Problem: Your answer should hold only the lines from the one with "You are a computer-use agent. The" through the end of the listing below, each retyped exactly.

(Beginning of Working data)

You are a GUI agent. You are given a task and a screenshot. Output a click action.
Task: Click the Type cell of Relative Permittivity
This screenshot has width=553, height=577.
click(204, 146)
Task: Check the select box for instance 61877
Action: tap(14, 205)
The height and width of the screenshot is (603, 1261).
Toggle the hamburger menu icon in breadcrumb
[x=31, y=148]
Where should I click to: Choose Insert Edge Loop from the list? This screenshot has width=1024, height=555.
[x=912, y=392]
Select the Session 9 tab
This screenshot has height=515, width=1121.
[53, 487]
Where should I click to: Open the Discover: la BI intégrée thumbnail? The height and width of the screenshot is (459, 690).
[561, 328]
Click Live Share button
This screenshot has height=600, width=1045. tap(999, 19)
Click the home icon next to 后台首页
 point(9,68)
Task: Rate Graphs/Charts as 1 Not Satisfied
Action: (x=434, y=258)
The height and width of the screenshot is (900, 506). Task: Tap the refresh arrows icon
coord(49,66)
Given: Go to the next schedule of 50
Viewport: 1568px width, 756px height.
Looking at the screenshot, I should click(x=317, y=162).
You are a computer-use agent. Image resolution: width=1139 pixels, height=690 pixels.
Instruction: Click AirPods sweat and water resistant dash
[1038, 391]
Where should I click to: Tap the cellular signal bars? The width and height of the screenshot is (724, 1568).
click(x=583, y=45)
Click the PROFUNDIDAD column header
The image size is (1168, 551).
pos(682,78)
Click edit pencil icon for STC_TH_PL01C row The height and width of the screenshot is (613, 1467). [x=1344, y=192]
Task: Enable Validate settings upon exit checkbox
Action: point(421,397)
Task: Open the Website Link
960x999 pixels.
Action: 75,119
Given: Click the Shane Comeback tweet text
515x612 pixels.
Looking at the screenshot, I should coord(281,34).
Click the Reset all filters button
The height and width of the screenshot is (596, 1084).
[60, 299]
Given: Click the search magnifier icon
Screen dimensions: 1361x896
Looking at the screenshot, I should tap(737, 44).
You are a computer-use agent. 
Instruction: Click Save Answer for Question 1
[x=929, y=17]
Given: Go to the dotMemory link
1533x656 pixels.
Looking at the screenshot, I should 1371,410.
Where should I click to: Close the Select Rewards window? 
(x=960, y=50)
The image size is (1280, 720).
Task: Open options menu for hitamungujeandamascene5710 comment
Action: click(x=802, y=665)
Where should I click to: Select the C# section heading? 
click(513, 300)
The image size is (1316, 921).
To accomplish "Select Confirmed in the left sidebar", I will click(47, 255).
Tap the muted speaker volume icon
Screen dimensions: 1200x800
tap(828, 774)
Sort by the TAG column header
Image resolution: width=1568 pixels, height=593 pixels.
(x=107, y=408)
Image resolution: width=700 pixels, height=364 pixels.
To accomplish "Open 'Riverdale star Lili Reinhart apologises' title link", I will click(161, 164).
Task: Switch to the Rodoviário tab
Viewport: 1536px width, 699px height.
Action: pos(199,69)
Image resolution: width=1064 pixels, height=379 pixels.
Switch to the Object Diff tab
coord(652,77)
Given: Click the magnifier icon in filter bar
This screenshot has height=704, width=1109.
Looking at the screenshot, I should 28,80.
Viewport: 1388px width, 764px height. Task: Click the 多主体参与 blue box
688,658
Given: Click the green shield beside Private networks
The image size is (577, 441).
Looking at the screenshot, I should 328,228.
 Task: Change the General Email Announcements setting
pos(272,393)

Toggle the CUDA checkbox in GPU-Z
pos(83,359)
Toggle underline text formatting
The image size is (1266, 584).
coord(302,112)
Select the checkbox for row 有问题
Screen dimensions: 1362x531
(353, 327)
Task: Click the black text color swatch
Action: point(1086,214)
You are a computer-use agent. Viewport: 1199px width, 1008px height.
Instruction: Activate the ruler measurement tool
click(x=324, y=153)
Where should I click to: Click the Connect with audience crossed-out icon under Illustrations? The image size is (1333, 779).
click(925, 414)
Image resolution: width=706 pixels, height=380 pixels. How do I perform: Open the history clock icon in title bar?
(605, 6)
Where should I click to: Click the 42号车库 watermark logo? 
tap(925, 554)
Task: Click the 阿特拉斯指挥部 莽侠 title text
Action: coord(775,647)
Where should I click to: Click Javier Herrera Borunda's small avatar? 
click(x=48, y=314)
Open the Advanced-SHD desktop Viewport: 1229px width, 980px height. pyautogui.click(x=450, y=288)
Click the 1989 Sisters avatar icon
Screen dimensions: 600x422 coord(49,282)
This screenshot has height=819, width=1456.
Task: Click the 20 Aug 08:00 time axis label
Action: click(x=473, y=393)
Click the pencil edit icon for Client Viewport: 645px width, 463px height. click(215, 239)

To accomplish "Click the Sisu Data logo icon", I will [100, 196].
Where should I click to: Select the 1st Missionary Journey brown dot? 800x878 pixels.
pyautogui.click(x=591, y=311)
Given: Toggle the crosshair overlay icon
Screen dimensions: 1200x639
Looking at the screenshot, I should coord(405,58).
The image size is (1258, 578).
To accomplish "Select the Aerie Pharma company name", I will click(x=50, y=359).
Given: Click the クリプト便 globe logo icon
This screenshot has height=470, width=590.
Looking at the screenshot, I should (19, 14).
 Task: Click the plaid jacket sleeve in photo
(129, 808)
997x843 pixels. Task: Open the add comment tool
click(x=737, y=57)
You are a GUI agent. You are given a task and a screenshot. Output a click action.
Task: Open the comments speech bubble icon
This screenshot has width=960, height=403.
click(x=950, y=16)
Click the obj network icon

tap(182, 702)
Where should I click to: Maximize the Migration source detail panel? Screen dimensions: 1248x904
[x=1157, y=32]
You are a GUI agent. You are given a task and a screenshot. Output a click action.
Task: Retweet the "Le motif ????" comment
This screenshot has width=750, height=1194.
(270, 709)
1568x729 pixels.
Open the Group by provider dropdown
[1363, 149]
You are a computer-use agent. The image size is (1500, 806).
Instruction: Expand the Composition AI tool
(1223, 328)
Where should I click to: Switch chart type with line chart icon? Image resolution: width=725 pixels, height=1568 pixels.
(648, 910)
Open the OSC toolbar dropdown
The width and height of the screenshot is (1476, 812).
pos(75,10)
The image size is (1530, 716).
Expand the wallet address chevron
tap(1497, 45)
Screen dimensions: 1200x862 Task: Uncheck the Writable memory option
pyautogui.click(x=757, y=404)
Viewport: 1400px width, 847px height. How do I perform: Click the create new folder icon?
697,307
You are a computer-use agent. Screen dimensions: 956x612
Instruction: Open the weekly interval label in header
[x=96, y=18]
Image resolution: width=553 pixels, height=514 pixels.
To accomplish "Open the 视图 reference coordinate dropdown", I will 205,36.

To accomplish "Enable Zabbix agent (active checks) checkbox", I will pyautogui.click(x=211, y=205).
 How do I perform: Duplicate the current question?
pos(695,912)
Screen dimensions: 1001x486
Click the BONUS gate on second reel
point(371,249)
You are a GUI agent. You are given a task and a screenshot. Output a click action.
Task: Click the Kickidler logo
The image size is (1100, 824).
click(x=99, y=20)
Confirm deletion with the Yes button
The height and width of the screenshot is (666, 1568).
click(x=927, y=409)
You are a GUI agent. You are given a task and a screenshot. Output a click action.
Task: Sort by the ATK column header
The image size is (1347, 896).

(End of Working data)

Result below:
You are a computer-use agent. The image size is (1500, 806).
Instruction: Expand the Composition AI tool
(1223, 328)
Where should I click to: Switch chart type with line chart icon? Image resolution: width=725 pixels, height=1568 pixels.
(648, 910)
Open the OSC toolbar dropdown
The width and height of the screenshot is (1476, 812).
pos(75,10)
The image size is (1530, 716).
Expand the wallet address chevron
tap(1497, 45)
Screen dimensions: 1200x862 Task: Uncheck the Writable memory option
pyautogui.click(x=757, y=404)
Viewport: 1400px width, 847px height. How do I perform: Click the create new folder icon?
697,307
You are a computer-use agent. Screen dimensions: 956x612
Instruction: Open the weekly interval label in header
[x=96, y=18]
Image resolution: width=553 pixels, height=514 pixels.
To accomplish "Open the 视图 reference coordinate dropdown", I will 205,36.

To accomplish "Enable Zabbix agent (active checks) checkbox", I will pyautogui.click(x=211, y=205).
 How do I perform: Duplicate the current question?
pos(695,912)
Screen dimensions: 1001x486
Click the BONUS gate on second reel
point(371,249)
You are a GUI agent. You are given a task and a screenshot. Output a click action.
Task: Click the Kickidler logo
The image size is (1100, 824).
click(x=99, y=20)
Confirm deletion with the Yes button
The height and width of the screenshot is (666, 1568).
click(x=927, y=409)
You are a GUI agent. You are given a task and a screenshot. Output a click action.
Task: Sort by the ATK column header
The image size is (1347, 896).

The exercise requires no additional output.